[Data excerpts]
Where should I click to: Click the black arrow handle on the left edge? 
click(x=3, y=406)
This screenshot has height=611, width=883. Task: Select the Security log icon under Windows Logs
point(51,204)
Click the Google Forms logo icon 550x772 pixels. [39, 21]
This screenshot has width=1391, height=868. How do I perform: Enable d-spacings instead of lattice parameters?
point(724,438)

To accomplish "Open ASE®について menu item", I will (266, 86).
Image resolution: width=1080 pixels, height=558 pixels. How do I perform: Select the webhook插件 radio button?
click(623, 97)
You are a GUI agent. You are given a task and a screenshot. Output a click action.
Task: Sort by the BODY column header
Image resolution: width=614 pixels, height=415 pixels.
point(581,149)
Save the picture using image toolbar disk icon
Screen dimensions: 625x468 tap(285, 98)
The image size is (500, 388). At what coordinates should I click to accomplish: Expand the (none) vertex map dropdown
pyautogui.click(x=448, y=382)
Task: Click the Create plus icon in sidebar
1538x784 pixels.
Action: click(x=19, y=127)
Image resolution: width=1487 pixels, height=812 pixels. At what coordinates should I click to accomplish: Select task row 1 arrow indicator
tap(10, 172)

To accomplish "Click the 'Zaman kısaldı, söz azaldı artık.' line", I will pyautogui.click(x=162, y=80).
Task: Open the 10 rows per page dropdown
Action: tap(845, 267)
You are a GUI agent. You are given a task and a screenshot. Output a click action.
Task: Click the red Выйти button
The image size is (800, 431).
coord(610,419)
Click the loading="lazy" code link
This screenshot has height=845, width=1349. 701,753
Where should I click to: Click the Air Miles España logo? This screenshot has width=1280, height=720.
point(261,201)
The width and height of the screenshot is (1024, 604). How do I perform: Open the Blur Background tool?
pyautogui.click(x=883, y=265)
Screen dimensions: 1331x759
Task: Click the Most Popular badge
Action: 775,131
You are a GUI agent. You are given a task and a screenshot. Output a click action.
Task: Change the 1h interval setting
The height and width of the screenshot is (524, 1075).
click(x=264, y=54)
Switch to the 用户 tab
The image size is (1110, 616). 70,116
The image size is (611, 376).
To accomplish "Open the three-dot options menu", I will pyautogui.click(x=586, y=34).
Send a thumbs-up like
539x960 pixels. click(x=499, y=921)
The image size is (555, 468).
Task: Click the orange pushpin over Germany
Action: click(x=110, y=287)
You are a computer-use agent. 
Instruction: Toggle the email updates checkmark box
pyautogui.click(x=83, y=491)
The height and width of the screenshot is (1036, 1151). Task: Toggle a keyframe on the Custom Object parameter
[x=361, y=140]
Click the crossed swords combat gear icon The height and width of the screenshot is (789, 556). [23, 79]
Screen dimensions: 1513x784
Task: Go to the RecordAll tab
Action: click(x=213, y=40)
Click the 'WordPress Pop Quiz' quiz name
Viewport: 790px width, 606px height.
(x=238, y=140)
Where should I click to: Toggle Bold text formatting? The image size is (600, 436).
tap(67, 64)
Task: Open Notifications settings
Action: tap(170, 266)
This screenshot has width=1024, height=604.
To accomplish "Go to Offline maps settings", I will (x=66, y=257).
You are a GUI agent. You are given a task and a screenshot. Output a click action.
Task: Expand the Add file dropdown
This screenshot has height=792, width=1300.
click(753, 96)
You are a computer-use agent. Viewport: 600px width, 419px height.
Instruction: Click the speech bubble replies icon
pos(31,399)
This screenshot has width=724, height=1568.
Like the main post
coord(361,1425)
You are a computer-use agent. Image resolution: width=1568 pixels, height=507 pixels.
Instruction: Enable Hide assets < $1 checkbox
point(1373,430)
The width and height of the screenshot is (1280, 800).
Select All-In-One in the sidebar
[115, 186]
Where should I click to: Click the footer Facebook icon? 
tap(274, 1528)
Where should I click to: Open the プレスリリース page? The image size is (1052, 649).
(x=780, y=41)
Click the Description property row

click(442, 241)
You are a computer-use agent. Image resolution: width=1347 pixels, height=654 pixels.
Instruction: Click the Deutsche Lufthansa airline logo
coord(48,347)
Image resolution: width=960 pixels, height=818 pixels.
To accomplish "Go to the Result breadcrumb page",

▶ **WORK REQUIRED**: What is needed is an exact copy of all the records above.

▶ **ANSWER FOR THE TASK**:
Where should I click to: Click the black arrow handle on the left edge? 
click(x=3, y=406)
This screenshot has height=611, width=883. Task: Select the Security log icon under Windows Logs
point(51,204)
Click the Google Forms logo icon 550x772 pixels. [39, 21]
This screenshot has width=1391, height=868. How do I perform: Enable d-spacings instead of lattice parameters?
point(724,438)

To accomplish "Open ASE®について menu item", I will (266, 86).
Image resolution: width=1080 pixels, height=558 pixels. How do I perform: Select the webhook插件 radio button?
click(623, 97)
You are a GUI agent. You are given a task and a screenshot. Output a click action.
Task: Sort by the BODY column header
Image resolution: width=614 pixels, height=415 pixels.
point(581,149)
Save the picture using image toolbar disk icon
Screen dimensions: 625x468 tap(285, 98)
The image size is (500, 388). At what coordinates should I click to accomplish: Expand the (none) vertex map dropdown
pyautogui.click(x=448, y=382)
Task: Click the Create plus icon in sidebar
1538x784 pixels.
Action: click(x=19, y=127)
Image resolution: width=1487 pixels, height=812 pixels. At what coordinates should I click to accomplish: Select task row 1 arrow indicator
tap(10, 172)

To accomplish "Click the 'Zaman kısaldı, söz azaldı artık.' line", I will pyautogui.click(x=162, y=80).
Task: Open the 10 rows per page dropdown
Action: tap(845, 267)
You are a GUI agent. You are given a task and a screenshot. Output a click action.
Task: Click the red Выйти button
The image size is (800, 431).
coord(610,419)
Click the loading="lazy" code link
This screenshot has height=845, width=1349. 701,753
Where should I click to: Click the Air Miles España logo? This screenshot has width=1280, height=720.
point(261,201)
The width and height of the screenshot is (1024, 604). How do I perform: Open the Blur Background tool?
pyautogui.click(x=883, y=265)
Screen dimensions: 1331x759
Task: Click the Most Popular badge
Action: 775,131
You are a GUI agent. You are given a task and a screenshot. Output a click action.
Task: Change the 1h interval setting
The height and width of the screenshot is (524, 1075).
click(x=264, y=54)
Switch to the 用户 tab
The image size is (1110, 616). 70,116
The image size is (611, 376).
To accomplish "Open the three-dot options menu", I will pyautogui.click(x=586, y=34).
Send a thumbs-up like
539x960 pixels. click(x=499, y=921)
The image size is (555, 468).
Task: Click the orange pushpin over Germany
Action: click(x=110, y=287)
You are a computer-use agent. 
Instruction: Toggle the email updates checkmark box
pyautogui.click(x=83, y=491)
The height and width of the screenshot is (1036, 1151). Task: Toggle a keyframe on the Custom Object parameter
[x=361, y=140]
Click the crossed swords combat gear icon The height and width of the screenshot is (789, 556). [23, 79]
Screen dimensions: 1513x784
Task: Go to the RecordAll tab
Action: click(x=213, y=40)
Click the 'WordPress Pop Quiz' quiz name
Viewport: 790px width, 606px height.
(x=238, y=140)
Where should I click to: Toggle Bold text formatting? The image size is (600, 436).
tap(67, 64)
Task: Open Notifications settings
Action: tap(170, 266)
This screenshot has width=1024, height=604.
To accomplish "Go to Offline maps settings", I will (x=66, y=257).
You are a GUI agent. You are given a task and a screenshot. Output a click action.
Task: Expand the Add file dropdown
This screenshot has height=792, width=1300.
click(753, 96)
You are a computer-use agent. Viewport: 600px width, 419px height.
Instruction: Click the speech bubble replies icon
pos(31,399)
This screenshot has width=724, height=1568.
Like the main post
coord(361,1425)
You are a computer-use agent. Image resolution: width=1568 pixels, height=507 pixels.
Instruction: Enable Hide assets < $1 checkbox
point(1373,430)
The width and height of the screenshot is (1280, 800).
Select All-In-One in the sidebar
[115, 186]
Where should I click to: Click the footer Facebook icon? 
tap(274, 1528)
Where should I click to: Open the プレスリリース page? The image size is (1052, 649).
(x=780, y=41)
Click the Description property row

click(442, 241)
You are a computer-use agent. Image resolution: width=1347 pixels, height=654 pixels.
Instruction: Click the Deutsche Lufthansa airline logo
coord(48,347)
Image resolution: width=960 pixels, height=818 pixels.
To accomplish "Go to the Result breadcrumb page",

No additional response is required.